2/29/2012

Despenalización: debate necesario y sin prejuicios



Editorial La Jornada
Ayer, al presentar su informe anual sobre drogas en Viena, Austria, la Junta Internacional de Fiscalización de Estupefacientes (Jife) de la Organización de Naciones Unidas dio cuenta de un desplome en el volumen de decomisos de cocaína en México entre 2007, cuando la cifra ascendió a 48 toneladas incautadas, y 2010, cuando se interceptaron al narco apenas 9.4 toneladas de esa droga, 12 menos que en 2009.

Resulta arduo vincular esa baja en las incautaciones de cocaína con una perspectiva de éxito en las acciones de combate al narcotráfico emprendidas hace un lustro por el gobierno federal. Por más que la propia Jife haya dicho ayer que el país se ha vuelto demasiado arriesgado para los traficantes de cocaína (por efecto de la política de seguridad del gobierno en turno), que prefieren pasar por otros lugares, y que eso explicaría la reducción en los decomisos, la aseveración contrasta con el hecho de que la mayor parte de la cocaína que se consume en Estados Unidos sigue transitando por el territorio nacional.

Por añadidura, semejante juicio no guarda mucha relación con el avance en la producción y trasiego de otros estupefacientes en el país: según el documento de referencia, la producción de heroína en México podría constituir 9 por ciento del total mundial –lo que ubicaría al país entre los tres mayores productores de esa droga, junto a Afganistán y Colombia– y sus exportaciones representan casi 40 por ciento de la heroína que ingresa a Estados Unidos. El mismo documento señala que, en la última década, México se ha convertido en un importante fabricante de sicotrópicos, dada la facilidad para instalar en su territorio los laboratorios clandestinos que los producen.

Pero acaso la evidencia más desgarradora del fracaso de la estrategia contra las drogas en México y en la región sea el incremento de la descomposición social e institucional y de la barbarie asociadas al narcotráfico: dicho incremento es patente en el territorio nacional, donde las organizaciones de narcotraficantes han recurrido a niveles de violencia sin precedente, pero también en países de Centroamérica y el Caribe, donde la violencia y la corrupción han llegado a niveles insólitos y donde los narcotraficantes mexicanos han complicado la vida a la gente y los gobiernos.

A más de un siglo del inicio de las políticas prohibicionistas de estupefacientes en el mundo, cuando los resultados distan mucho de ser los deseados en materia de control de consumo y combate a las adicciones, cuando la persecución del uso, produción y venta de estupefacientes sigue derivando en grandes cuotas de violencia y destrucción de los tejidos sociales, y cuando los cárteles de la droga parecen más poderosos que nunca a consecuencia de la misma restricción legal a sus actividades, la lógica elemental demandaría explorar, así sea en el terreno de las ideas, alternativas a la política global en curso.

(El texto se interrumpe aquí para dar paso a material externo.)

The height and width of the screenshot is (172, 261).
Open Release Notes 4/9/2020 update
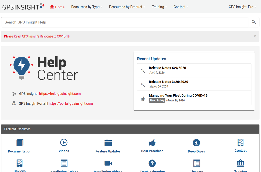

Llama la atención, por ello, que la propia Jife haya asegurado ayer que la despenalización de las sustancias ilícitas no es opción, con el argumento de que semejante vía sólo agravaría el problema y que un tema tan complejo no puede tener una solución sencilla.

Nadie puede asegurar, en efecto, que la legalización de las sustancias ilícitas sea la panacea para una problemática compleja, en la que convergen factores sociales, económicos e institucionales, y cuya atención demanda acciones profundas en los ámbitos de salud, de las políticas de bienestar, del desarrollo económico, de la cultura de la legalidad y de la educación. Pero parece difícil imaginar una forma más efectiva de agravar los problemas que seguir haciendo lo mismo que hasta ahora y rechazar, en automático, cualquier posibilidad de actuar en forma distinta. Cuando informes como el revelado ayer por la Jife muestran que la estrategia actual es fracaso, y cuando los gobiernos de varios países de la región –como el de Guatemala y ahora el de Argentina– se plantean con seriedad el tema de la despenalización, el verdadero error sería eludir un debate que ya comienza a darse en diversas esferas de discusión, y cuyo abordaje será, tarde o temprano, inevitable.

En éste, como en otros ámbitos, lo menos que cabría esperar es que los gobiernos nacionales, los organismos multinacionales y las instancias especializadas mostraran un mínimo de altura de miras y se dispusieran a discutir la perspectiva de la despenalización en el terreno de las ideas, no en el de los prejuicios.